- _WRITTEN TASK 1_:
In the probabilistic programming comparison, can you reproduce word for word the part that opens with the words containing "We compared the" and closes with "pyro, and numpyro."?
# Start of QUOTED PASSAGE
Jump to abstract, introduction, methods, results, or conclusions.

Abstract

We compared the performance of three probabilistic programming languages - pymc3, pyro, and numpyro - on a binding-related Bayesian statistical inference problem. numpyro was by far the fastest.

Introduction

The last few years have seen the rapid development of python-based probabilistic programming languages (PPLs) that enable users to specify a Bayesian posterior and perform statistical inference. The PPLs differ in syntax, underlying mathematical libraries, and the use of computing architectures. In the course of a project to develop algorithms and software to analyze data from binding experiments, we sought to compare the performance of a few of them: pymc3, pyro, and numpyro.

We chose these PPLs for various reasons. We selected pymc3 because it syntactically similar to pymc2, which we used in our previous on the analysis of isothermal titration calorimetry (ITC) data (1, 2). We selected pyro based on a suggestion by Theofanis Karaletsos, an early developer of the package, who explained that its open-source developer community is quite active. Theo also suggested that we try numpyro, which is syntactically similar to pyro but based on the numpy mathematical library. It is less established than pyro.

Methods

Bayesian posterior

Details of the Bayesian posterior are described in a scientific journal article. Some key aspects are:

  • Data, D ≡ {q1, q2, …, qn}, consists of the observed heats per injection. For this benchmark, we used Mg1EDTAp1a.DAT.
  • Parameters, θ ≡ ΔG, ΔH, ΔH0, [R]0, [L]s, logσ are the binding free energy, binding enthalpy, enthalpy of dilution, original receptor concentration in the sample cell, original ligand concentation in the syringe, and a noise parameter.
# End of QUOTED PASSAGE
# Start of RECORD EXCERPTS
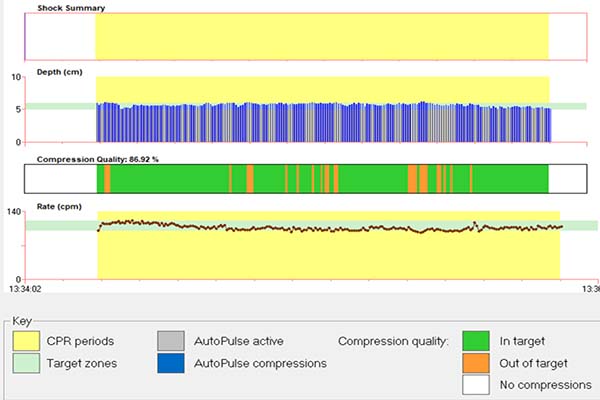Click the gray AutoPulse active swatch
The width and height of the screenshot is (600, 400).
click(171, 342)
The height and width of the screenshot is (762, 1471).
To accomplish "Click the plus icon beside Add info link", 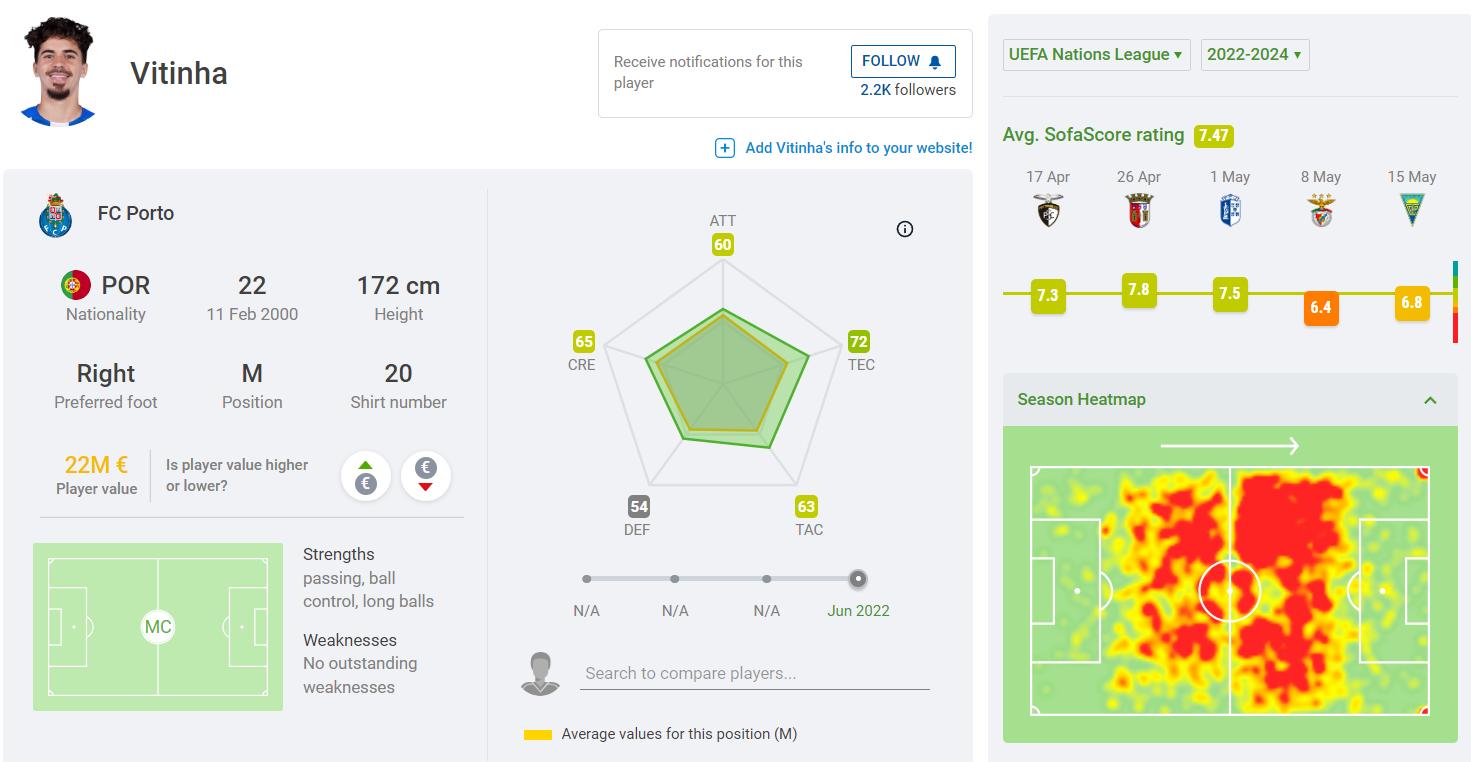I will tap(725, 148).
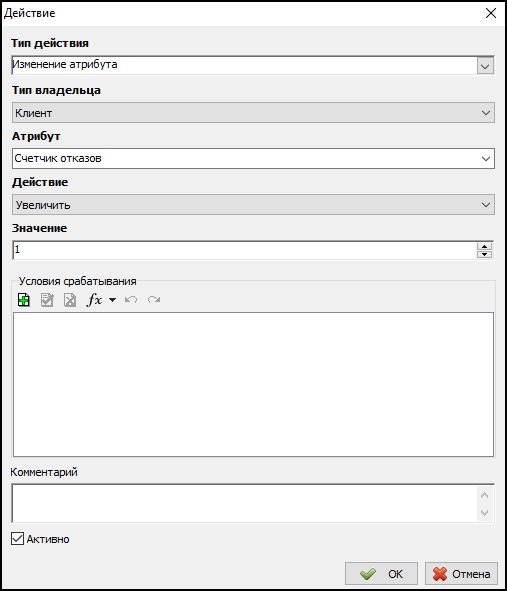
Task: Click the Значение input field
Action: (244, 250)
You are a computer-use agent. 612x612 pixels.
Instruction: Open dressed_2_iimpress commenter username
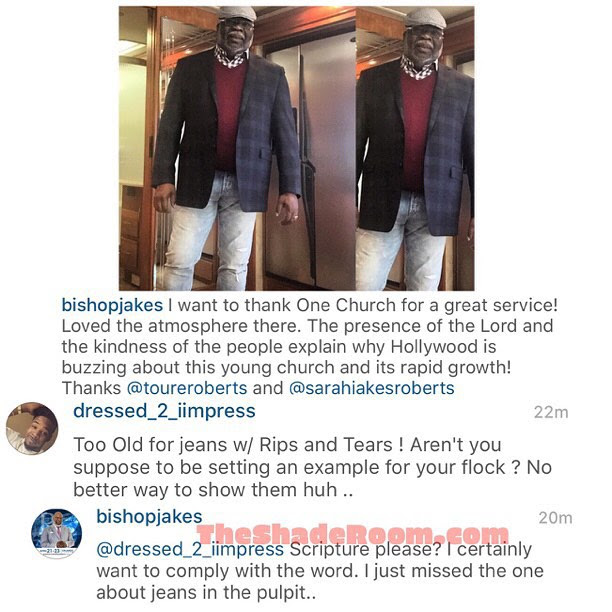click(164, 411)
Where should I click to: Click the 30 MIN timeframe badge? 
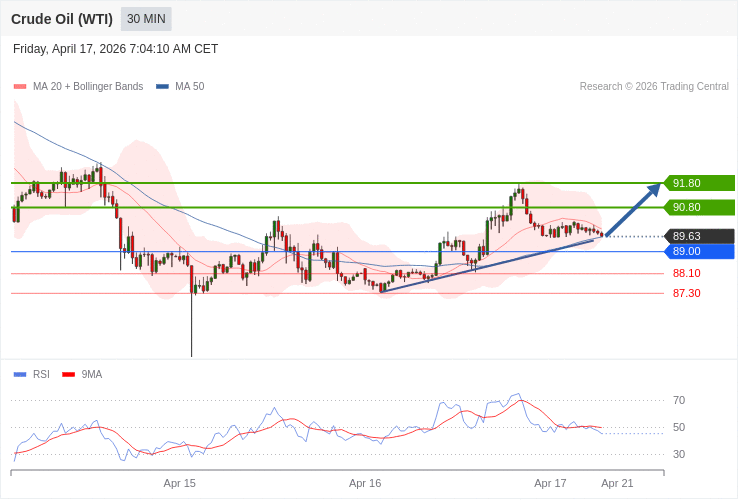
# End of RECORD EXCERPTS
- _WRITTEN TASK 2_:
How many lines of the records contain the string "height"? Reply with the number alone.

- _WORKED SOLUTION 1_:
We compared the performance of three probabilistic programming languages - pymc3, pyro, and numpyro - on a binding-related Bayesian statistical inference problem. numpyro was by far the fastest.

Introduction

The last few years have seen the rapid development of python-based probabilistic programming languages (PPLs) that enable users to specify a Bayesian posterior and perform statistical inference. The PPLs differ in syntax, underlying mathematical libraries, and the use of computing architectures. In the course of a project to develop algorithms and software to analyze data from binding experiments, we sought to compare the performance of a few of them: pymc3, pyro, and numpyro.

- _WORKED SOLUTION 2_:
2